**SELECTED EXTRACT**
Spotlight: Composer Craig Marks

Music man Craig Marks scores with his compositions for Food Network shows — and with his passion for rescuing horses. He talks about the cold call that launched his career and, among other things, how an old, squealing dishwasher became music to his ears.

Television and film composer Craig Marks

“There’s music in everything, is how I look at the world.” So says television and film composer Craig Marks.

It’s a philosophy that seems particularly appropriate for the Television Academy Music peer group member’s current niche, creating music for top reality shows.

Marks sometimes records and integrates sounds into his musical compositions from sources no typical person would consider instruments: a dog-run cage enclosure, for instance, and the noises emanating from his dishwasher and washing machine.

Using those kitchen appliances seems fitting, considering the number of shows Marks has for the Food Network: The Next Food Network Star and 18 seasons of various Iron Chef series, such as Iron Chef: America, Iron Chef: Redemption and The Next Iron Chef.

His other credits include ESPN cornerstone Sports Center and 13 seasons of A&E’s Intervention.

**DATASET CONTENT**
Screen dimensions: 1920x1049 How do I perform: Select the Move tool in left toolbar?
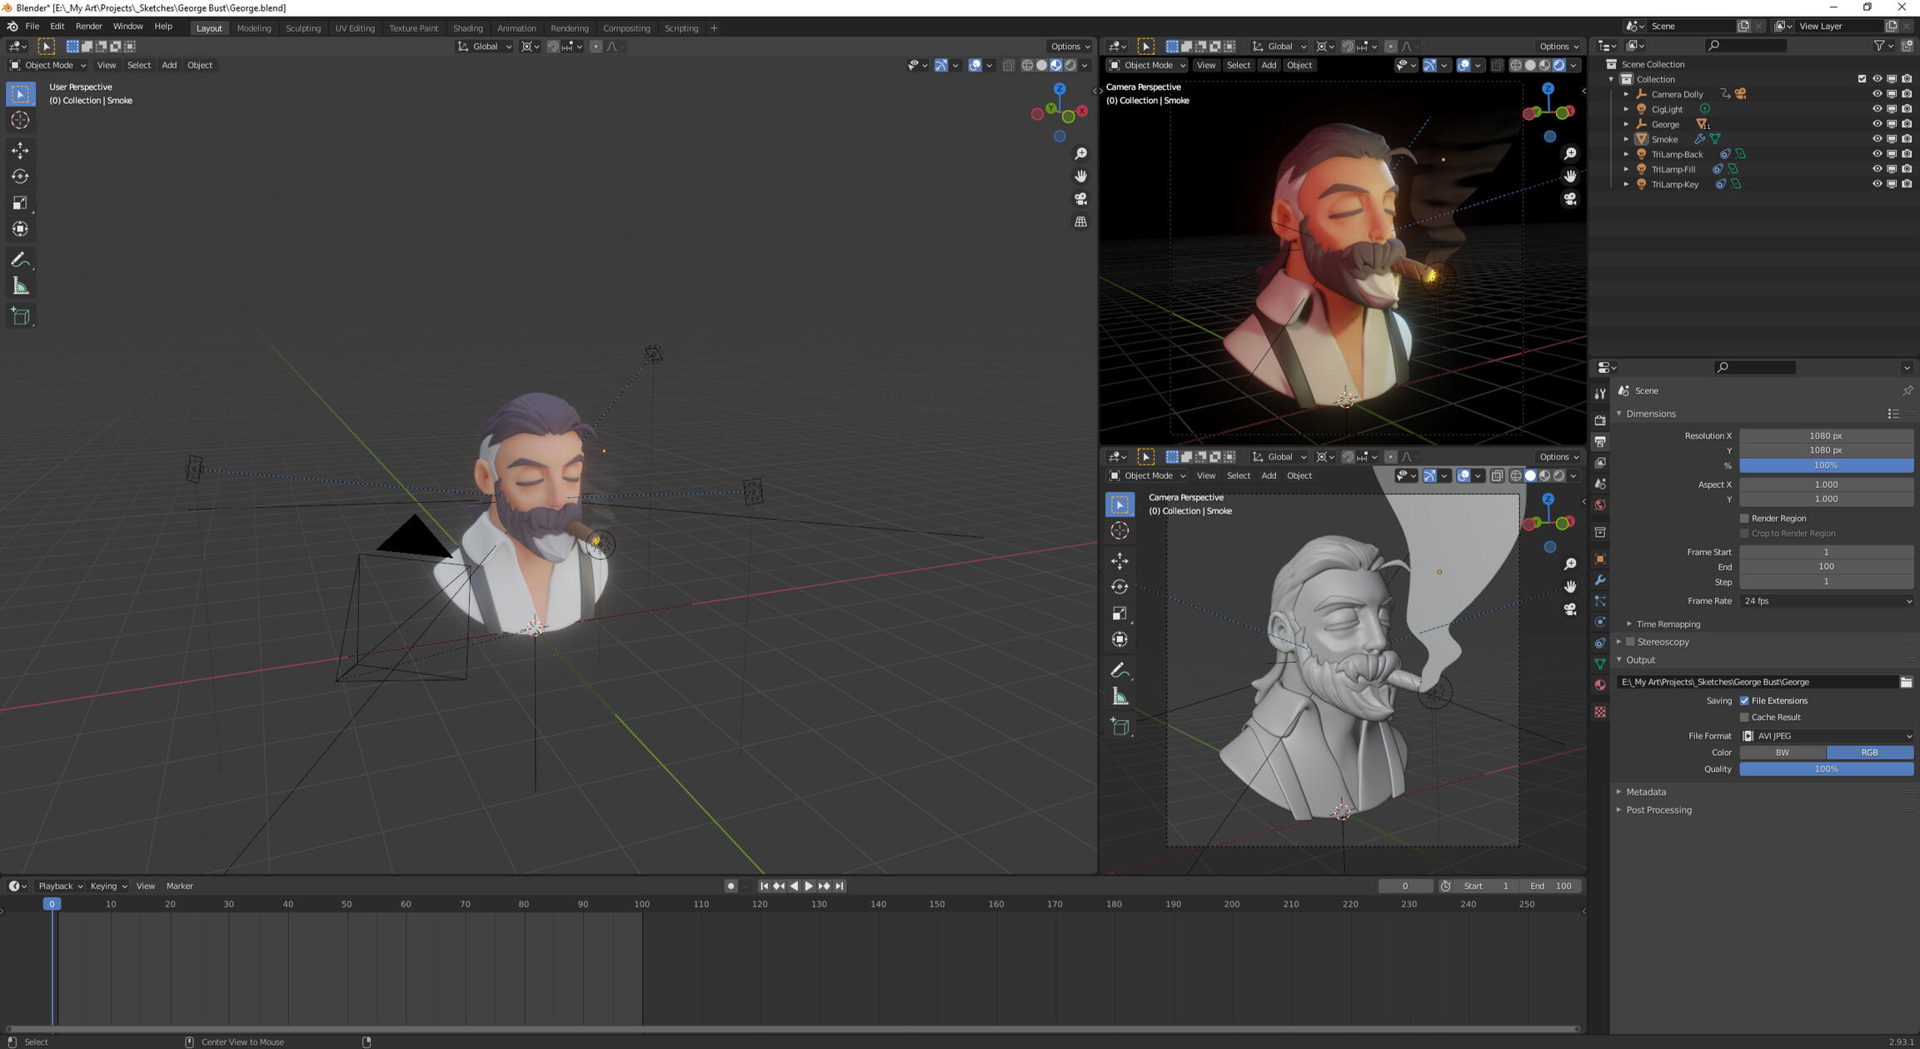coord(20,151)
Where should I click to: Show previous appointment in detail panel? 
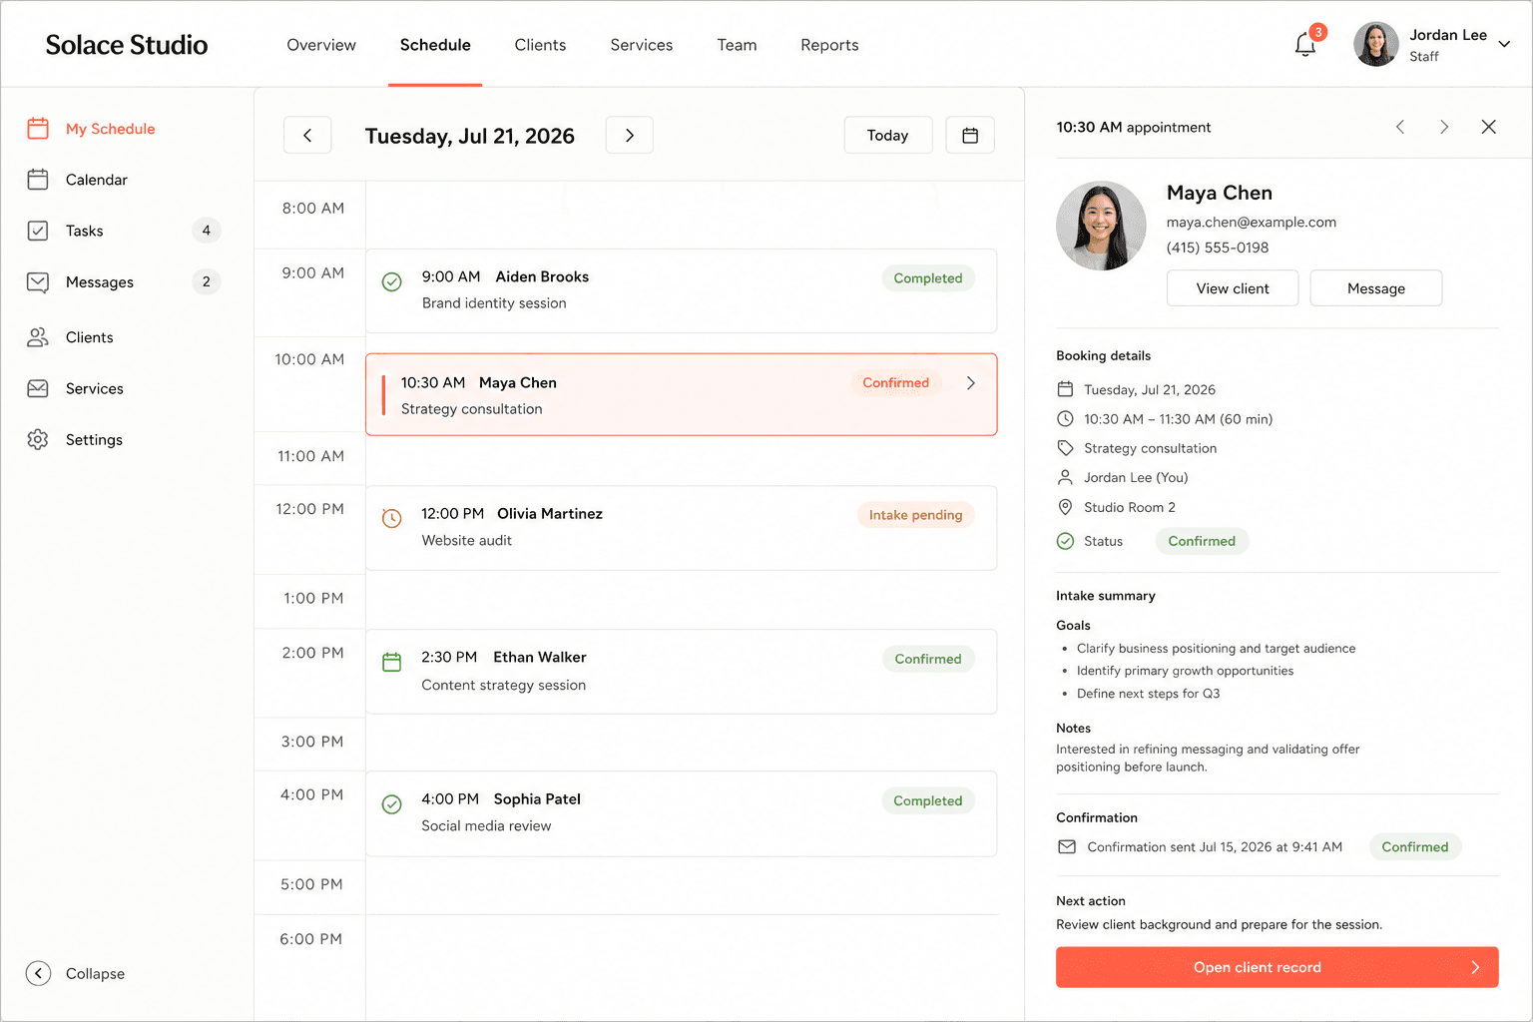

**REQUIRED ACTIONS**
(1) In the Craig Marks profile, why does it seem fitting that Marks uses sounds from kitchen appliances? Answer in one to three sentences.
(2) Decide whether each statement agrees with the Craig Marks profile. Answer yes or no for each, and quote the words from the profile that settle it.
(a) Marks has composed for 13 seasons of A&E's Intervention.
(b) Marks has worked on 12 seasons of Iron Chef series.
(c) Marks belongs to the Television Academy's Music peer group.
(3) Answer these questions from the Craig Marks profile.
(a) Besides music, what is Marks said to have a passion for?
(b) Which ESPN program appears among his credits?
(c) Apart from household appliances, what unusual source of sound has he recorded?

**PER-TASK ANSWERS**
(1) It seems fitting because Marks has so many shows for the Food Network. These include The Next Food Network Star and 18 seasons of various Iron Chef series.

(2)
(a) Yes: "13 seasons of A&E’s Intervention"
(b) No: "18 seasons of various Iron Chef series"
(c) Yes: "the Television Academy Music peer group member’s current niche"

(3)
(a) Rescuing horses.
(b) Sports Center.
(c) A dog-run cage enclosure.